Pivot (The Jack Harper Trilogy Book 1)
PIVOT
By L.C. Barlow
Copyright 2013 L.C. Barlow
All rights reserved.
This book is a work of fiction and any resemblance to persons, living or dead, places, events, or locales is purely coincidental.
Adult Reading Material
Ebook formatting by www.ebooklaunch.com
Table of Contents
Chapter 1 - PREPARE
Chapter 2 - WHEN A BODY EAT A BODY
Chapter 3 - ATEMPORAL HIGH
Chapter 4 - WAKE UP
Chapter 5 - ROLAND
Chapter 6 - PERFECTION
Chapter 7 - INHALE
Chapter 8 - ONE, FOR THE MONEY
Chapter 9 - ECONOMICS
Chapter 10 - EQUILIBRIUM
Chapter 11 - MEND
Chapter 12 - DESIRE
Chapter 13 - DÉJÀ VU
Chapter 14 - THE MAN WITH STARS IN HIS BODY
Chapter 15 - SEX
Chapter 16 - PANIC
Chapter 17 - LOVE
Chapter 18 - SCREAM
Chapter 19 - RELAX
Chapter 20 - THE DESTRUCTION OF FAITH
Chapter 21 - A DIFFERENT BREED
Chapter 22 - RUPTURE
Chapter 23 - THE SHARKS THAT DON'T BITE
Chapter 24 - EVERYTHING WILL BE ALRIGHT
Chapter 25 - SUBLIME
Chapter 26 - GONE
Chapter 27 - MARGARET
Chapter 28 - THE BRIM
Chapter 29 - THE MASTER
Chapter 30 - WELCOME
Chapter 31 - TRUTH
For all those who hope, laugh, love, dream, and cling to these things, no matter the peril.
Chapter 1
PREPARE
My roommate leaves me notes on rose petals.
Tonight, they read:
"I'll be"
"Back"
"Very"
"Late"
It was a black pen on red petals. Her flowers must be dying again.

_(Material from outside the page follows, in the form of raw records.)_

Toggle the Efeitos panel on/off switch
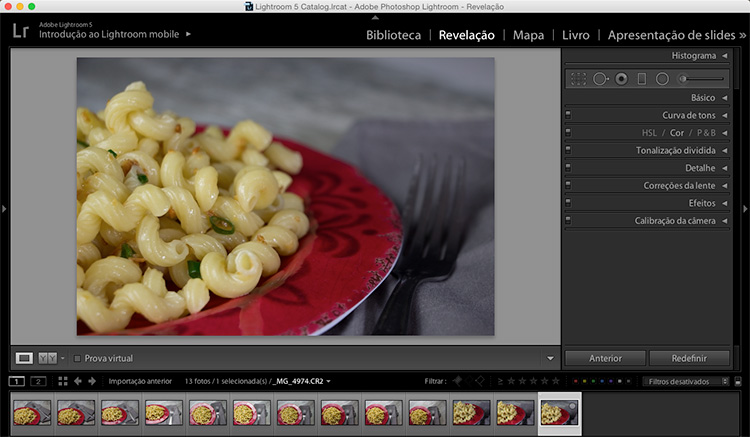Image resolution: width=750 pixels, height=437 pixels. point(568,202)
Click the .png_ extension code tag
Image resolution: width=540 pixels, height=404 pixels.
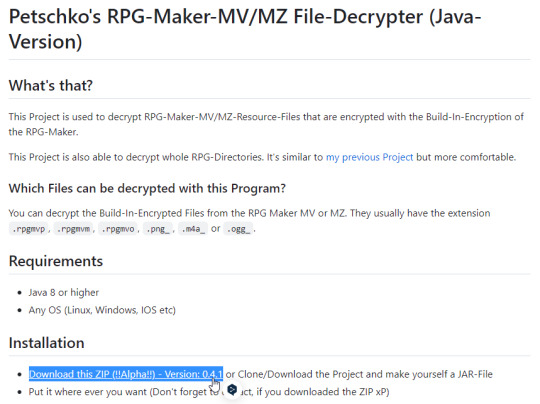[158, 229]
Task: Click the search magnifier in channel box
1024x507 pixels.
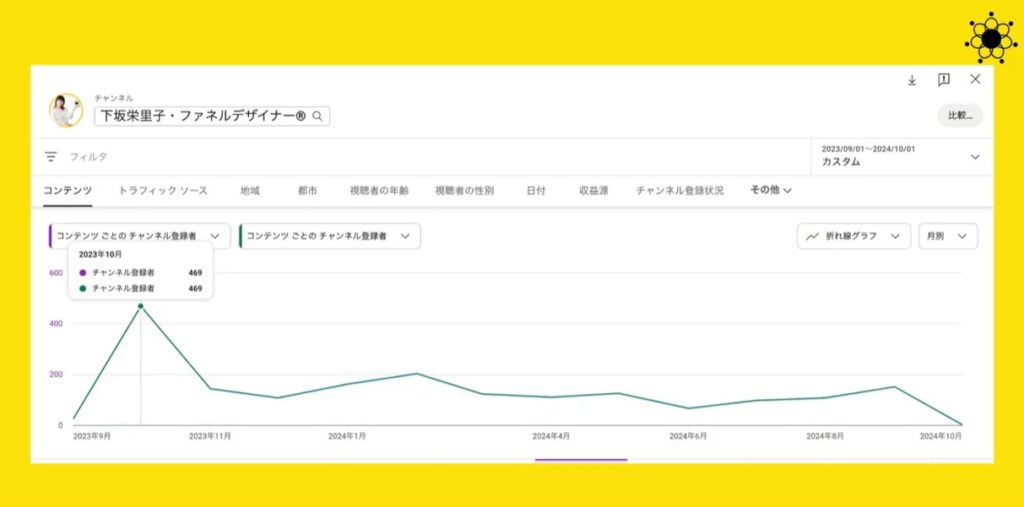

It's 12:00 in the evening, and I'm still electrifyingly awake. But I'm not waiting up for her. I'm waiting up for me.
For Patrick.
I think I'm going to tell him tonight. Should I say it to him, or write it to him? How many rose petals would that take? Trillions.
And then some.
Actually, there are probably enough petals. Just never enough words.

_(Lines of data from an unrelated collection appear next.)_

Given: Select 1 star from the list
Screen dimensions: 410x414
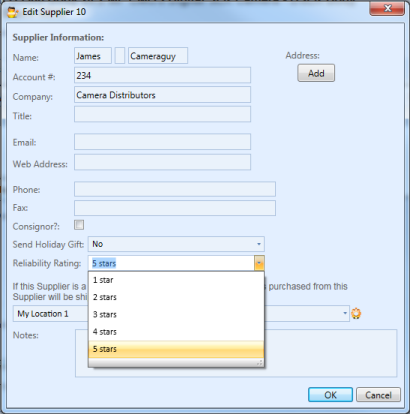Looking at the screenshot, I should coord(176,280).
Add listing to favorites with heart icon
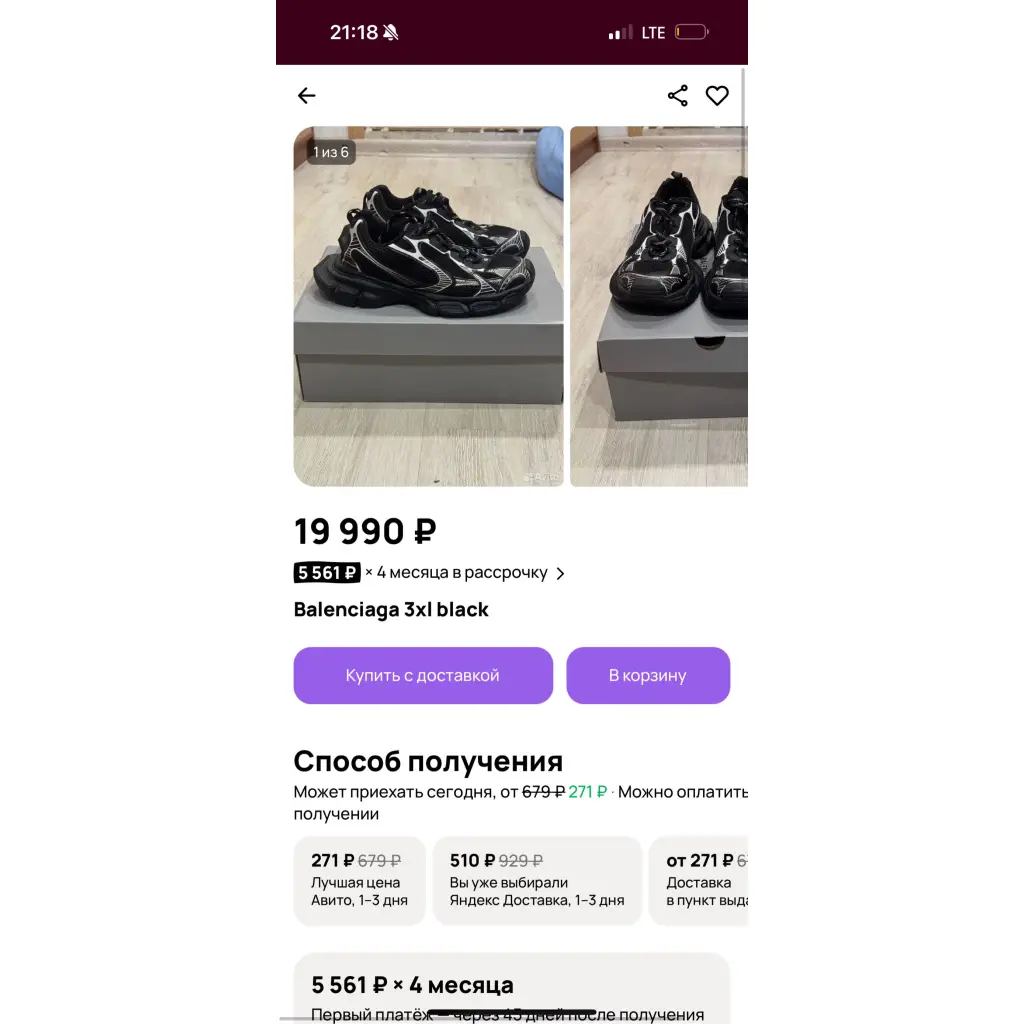Screen dimensions: 1024x1024 717,96
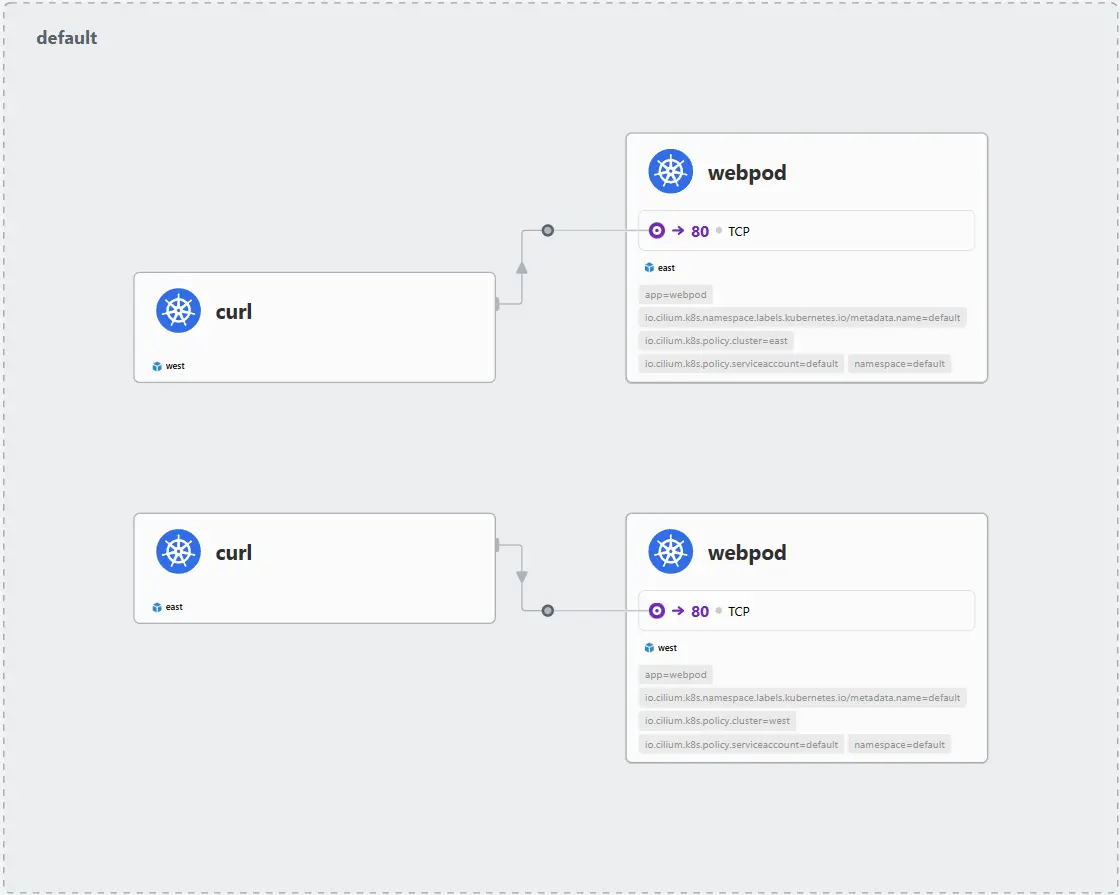Click the app=webpod label on east webpod card
1120x895 pixels.
675,294
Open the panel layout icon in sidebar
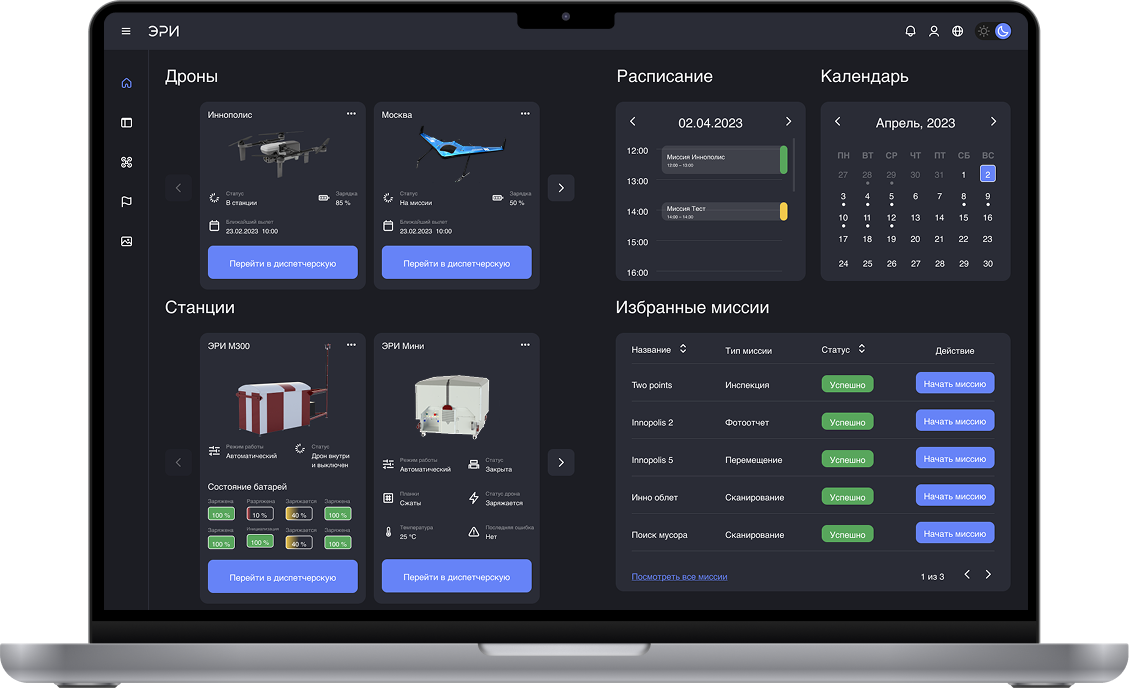 coord(127,122)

But I will confide in him. I will. I will. I will. Will I?
I am waiting for the knock. Then we will go to his loft, as we always do. It makes me happy. It keeps us sane. This is a college town, with college students everywhere. They can hardly drive straight. Boys and girls and money and toys. Thank God we have each other.
The text Patrick sent me today reads... It doesn't matter what it reads. It was hilarious. He always is. In a good, numb way.
Tonight is the night before Halloween. Or, I suppose it is now the thirty-first. Hooray.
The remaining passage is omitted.